Sarà una giornata all’insegna della letteratura e del pensiero critico quella in programma mercoledì 6 maggio alle ore 14.30 all’Università per Stranieri di Siena, dove nell’aula 1 Giorgio Levi Della Vida si terrà l’evento “Parole di libertà: una festa per Nadia Fusini”. L’iniziativa, aperta al pubblico anche in streaming, riunirà studiosi, scrittori e allievi per rendere omaggio a una delle voci più autorevoli della cultura italiana contemporanea.
Ad aprire l’incontro sarà il rettore Tomaso Montanari, che sottolinea il valore dell’opera di Fusini: “A Nadia Fusini dobbiamo un intero vocabolario di libertà, una rete di parole che negli anni ha congiunto la letteratura alla vita, costruendo strumenti di liberazione e consapevolezza”. Un tributo che si traduce in una giornata di confronto e gratitudine, condivisa con colleghi, studenti e amici.
Numerosi gli interventi in programma, con la partecipazione, tra gli altri, di Benedetta Bini, Piero Boitani, Elisa Bolchi, Daniela Brogi, Sara De Simone, Alessandro Fabrizi, Franco Marcoaldi, Tomaso Montanari, Iolanda Plescia, Antonio Prete, Liliana Rampello, Massimo Stella, Sara Sullam e Paola Tricomi. Il comitato scientifico dell’iniziativa è composto da Paola Tricomi, Daniela Brogi, Iolanda Plescia e Silvia Antosa.
Figura centrale della cultura letteraria italiana, Nadia Fusini è scrittrice, saggista, traduttrice e accademica. Ha insegnato Letteratura inglese e comparata in diverse università italiane, tra cui Bari, Roma “La Sapienza” e la Scuola Normale Superiore di Pisa. La sua produzione si distingue per l’attenzione al teatro shakespeariano e alla scrittura delle donne, con studi e traduzioni che hanno contribuito a diffondere in Italia autori come Virginia Woolf e William Shakespeare.

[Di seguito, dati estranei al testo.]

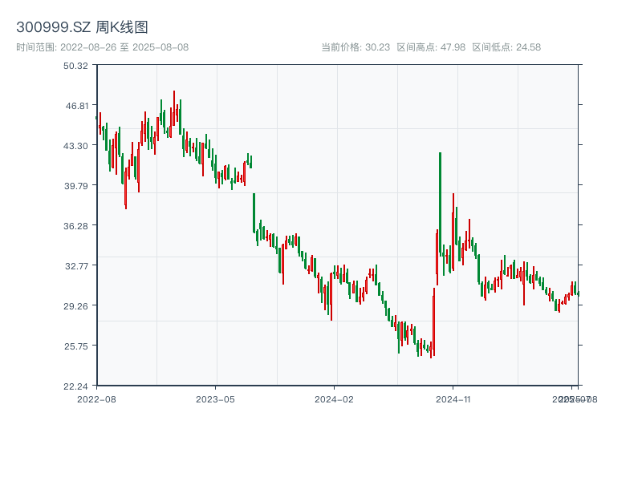This screenshot has width=642, height=481.
Task: Click the 当前价格 30.23 label
Action: click(x=356, y=47)
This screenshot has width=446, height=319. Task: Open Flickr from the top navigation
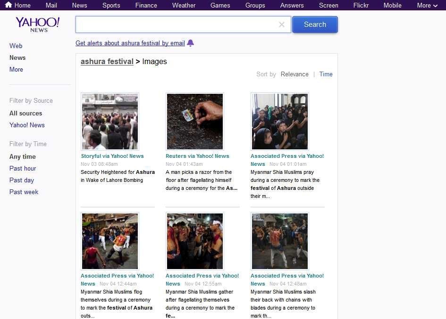(361, 5)
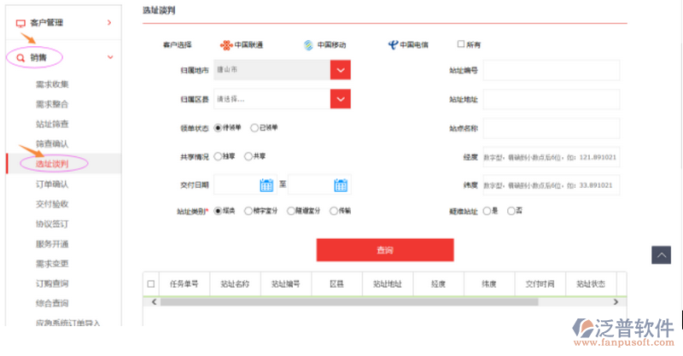683x356 pixels.
Task: Open the 订单确认 menu item
Action: 52,184
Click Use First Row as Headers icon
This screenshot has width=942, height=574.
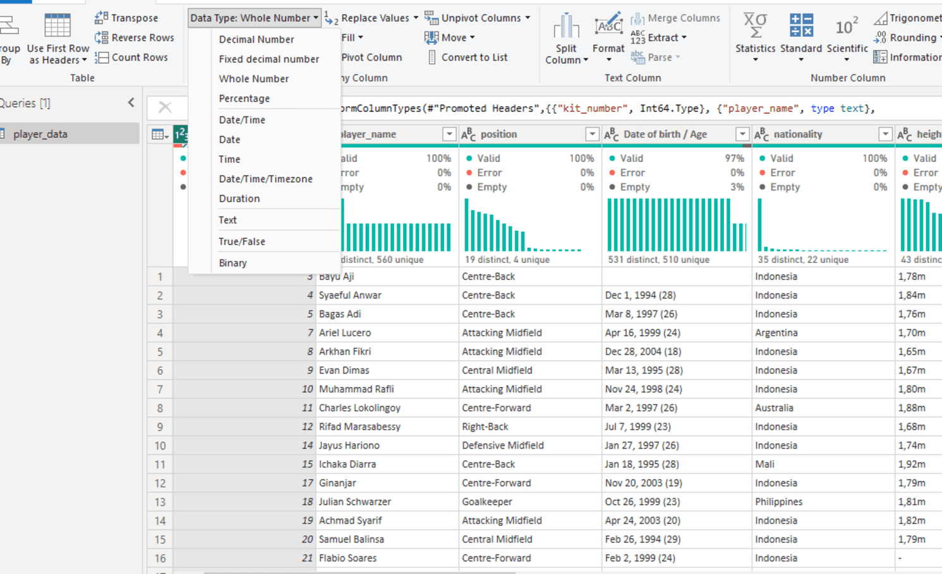[x=57, y=26]
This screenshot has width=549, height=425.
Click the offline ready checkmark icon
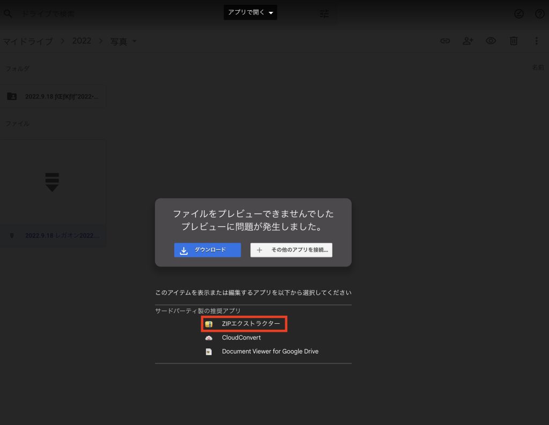pyautogui.click(x=519, y=14)
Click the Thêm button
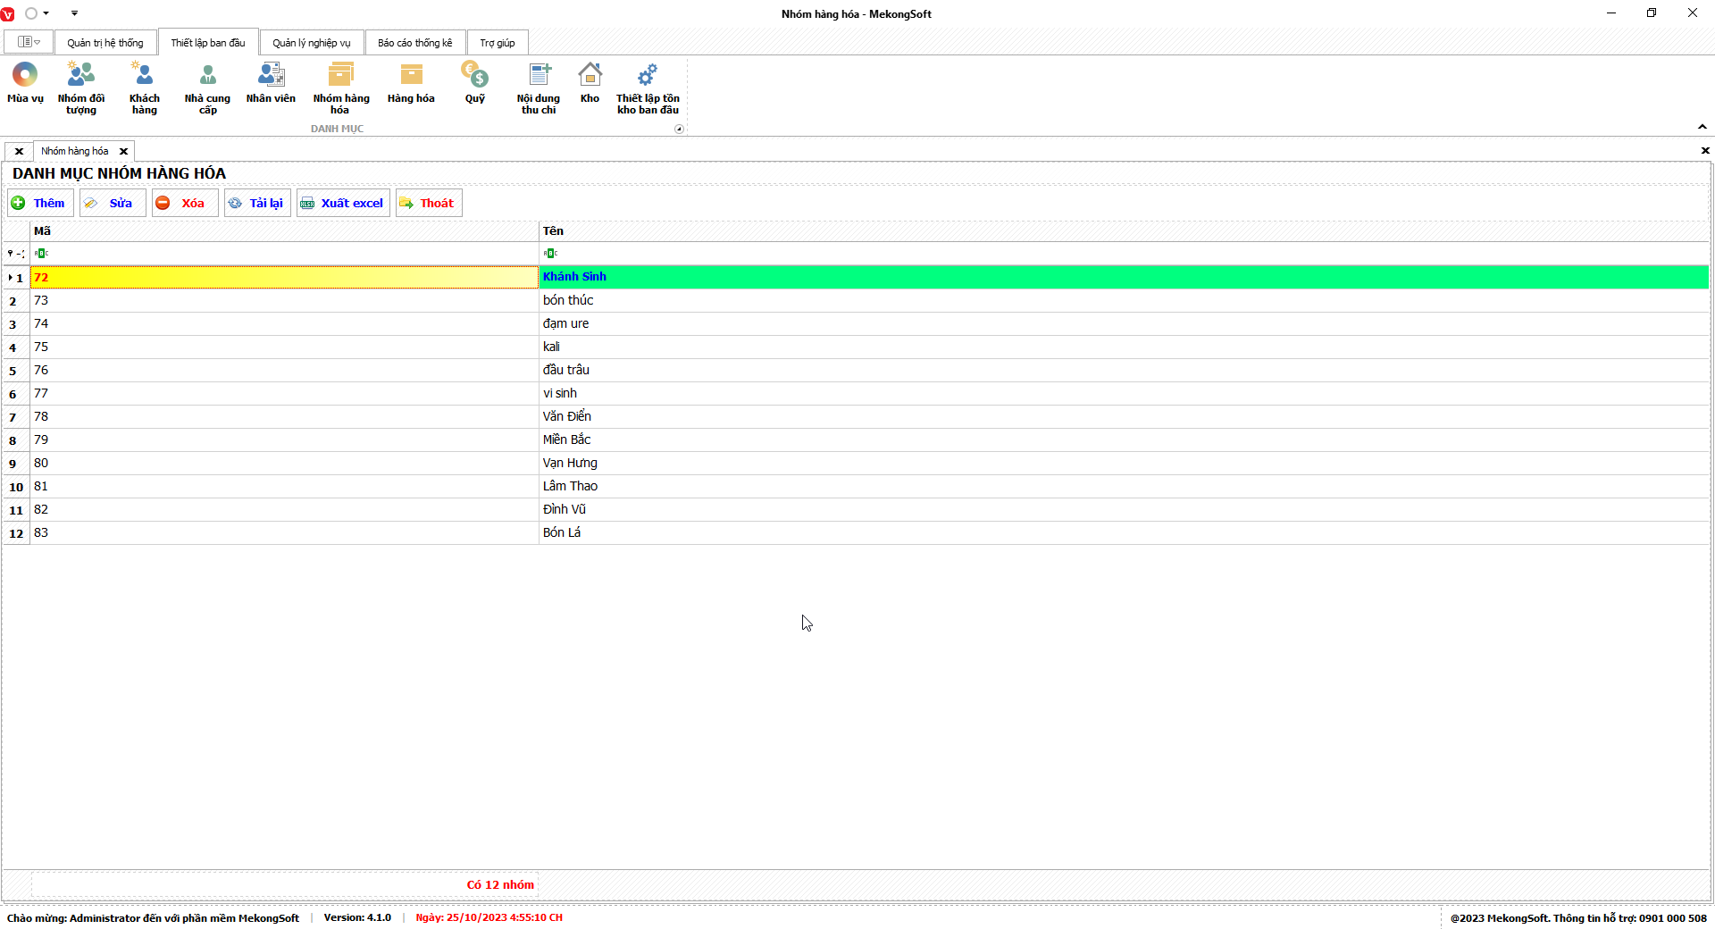The height and width of the screenshot is (929, 1715). [40, 203]
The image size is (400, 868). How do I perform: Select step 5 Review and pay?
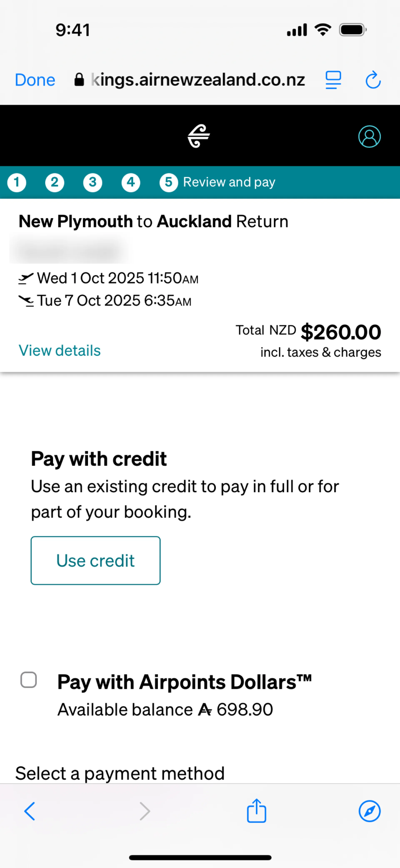click(217, 182)
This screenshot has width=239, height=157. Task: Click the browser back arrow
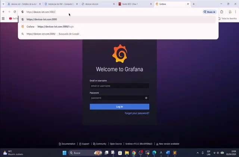click(4, 12)
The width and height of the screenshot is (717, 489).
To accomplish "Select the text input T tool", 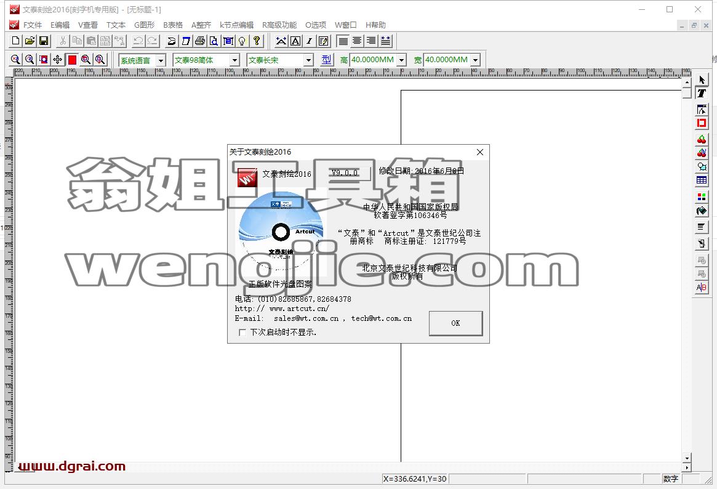I will pos(702,94).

Nel corso della sua carriera Fusini ha curato importanti edizioni, tra cui i volumi dedicati a Woolf nei “Meridiani” Mondadori e quello su John Keats, oltre a numerosi saggi sul teatro e sulla letteratura. Tra le sue opere più recenti figurano studi dedicati alle figure femminili shakespeariane e al mondo teatrale, oltre a romanzi come “María”, vincitore del Premio Bergamo nel 2020.
Il legame con l’ateneo senese si è consolidato nel 2022, quando l’Università per Stranieri le ha conferito la laurea honoris causa in Scienze linguistiche e comunicazione interculturale. L’appuntamento del 6 maggio rappresenta dunque un nuovo momento di riconoscimento e dialogo attorno alla sua opera, nel segno delle “parole di libertà” che ne hanno caratterizzato il percorso intellettuale.